1500人以上が在籍し、東京・歌舞伎町などを中心に“違法スカウト”を行っていたとみられる「ナチュラル」。
スカウトした女性を性風俗店などに紹介することで受け取っていたとみられる金額は年間およそ44億円にのぼり、その一部が暴力団にわたっていたとみられています。
一般企業のように役割分担が決まっていた「ナチュラル」。「スカウト」を担当する部署のほか、「経理課」や警察の対策をする「ウイルス課」という部署も存在。そのトップに君臨していたのが、小畑容疑者でした。
去年1月中旬、都内の自宅周辺で途絶えていた小畑容疑者の足取り。およそ1年たって逮捕に至りました。
転機となったのは、先週21日。警視庁は小畑容疑者を全国に公開手配したのです。そして、そのわずか2日後には「奄美大島に似た人物がいる」と匿名の情報提供が。
東京からおよそ1300キロ離れた鹿児島県の離島、奄美大島。警視庁はその日のうちに捜査員を派遣。そして26日夜、1人でいた小畑容疑者を発見し逮捕しました。
吉田悠貴記者「昨夜9時ごろ、コンビニで小畑容疑者が確保されたということです」
捜査関係者によりますと、発見時、手配写真とは異なり、髪を5センチほど伸ばし、黒縁の丸い眼鏡をかけていたといいます。

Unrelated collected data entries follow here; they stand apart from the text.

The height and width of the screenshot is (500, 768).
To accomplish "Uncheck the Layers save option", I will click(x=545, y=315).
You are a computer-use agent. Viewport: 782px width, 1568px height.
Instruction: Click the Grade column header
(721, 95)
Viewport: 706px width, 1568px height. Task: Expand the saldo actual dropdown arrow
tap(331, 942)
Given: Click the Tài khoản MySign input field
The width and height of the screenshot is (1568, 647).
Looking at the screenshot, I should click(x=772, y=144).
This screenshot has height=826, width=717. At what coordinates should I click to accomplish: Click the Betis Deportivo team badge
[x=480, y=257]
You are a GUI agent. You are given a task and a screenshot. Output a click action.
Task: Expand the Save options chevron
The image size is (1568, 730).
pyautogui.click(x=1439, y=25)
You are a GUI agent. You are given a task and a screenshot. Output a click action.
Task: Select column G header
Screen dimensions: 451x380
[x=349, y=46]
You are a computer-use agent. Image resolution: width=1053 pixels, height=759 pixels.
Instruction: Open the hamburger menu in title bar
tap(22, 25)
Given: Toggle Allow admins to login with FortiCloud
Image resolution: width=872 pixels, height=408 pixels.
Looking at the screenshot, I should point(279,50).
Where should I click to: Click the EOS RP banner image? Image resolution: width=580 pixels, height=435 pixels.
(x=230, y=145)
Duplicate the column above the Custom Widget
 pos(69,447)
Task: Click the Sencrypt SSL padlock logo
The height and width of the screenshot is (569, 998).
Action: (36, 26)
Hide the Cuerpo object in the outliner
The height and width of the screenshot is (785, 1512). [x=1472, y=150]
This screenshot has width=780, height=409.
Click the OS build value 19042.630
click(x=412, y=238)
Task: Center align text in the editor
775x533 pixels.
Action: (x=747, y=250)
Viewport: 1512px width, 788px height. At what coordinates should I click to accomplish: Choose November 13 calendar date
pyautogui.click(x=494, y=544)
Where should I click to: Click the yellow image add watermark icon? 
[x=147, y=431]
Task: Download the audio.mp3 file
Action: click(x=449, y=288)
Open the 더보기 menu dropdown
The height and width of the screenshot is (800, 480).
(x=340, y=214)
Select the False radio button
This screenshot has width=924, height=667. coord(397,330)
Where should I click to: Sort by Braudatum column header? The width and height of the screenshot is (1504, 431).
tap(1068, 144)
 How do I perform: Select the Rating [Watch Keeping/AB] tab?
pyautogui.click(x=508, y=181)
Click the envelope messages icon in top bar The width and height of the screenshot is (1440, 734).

逮捕から一夜明けて、東京へと移送された小畑容疑者。関西など全国を転々とし、奄美大島には先月21日から潜伏生活をしていたとみられます。さらに、宿泊先のホテルは来月までのおよそ2か月にわたっておさえられていたといいます。
公開手配以降、警視庁には5日間で全国から30件以上の情報提供が寄せられました。
調べに対し、「今は何も話しません」と容疑を否認しているという小畑容疑者。国内最大規模の違法スカウトグループのトップを逮捕したことで、警視庁は今後、組織のさらなる実態解明を進める方針です。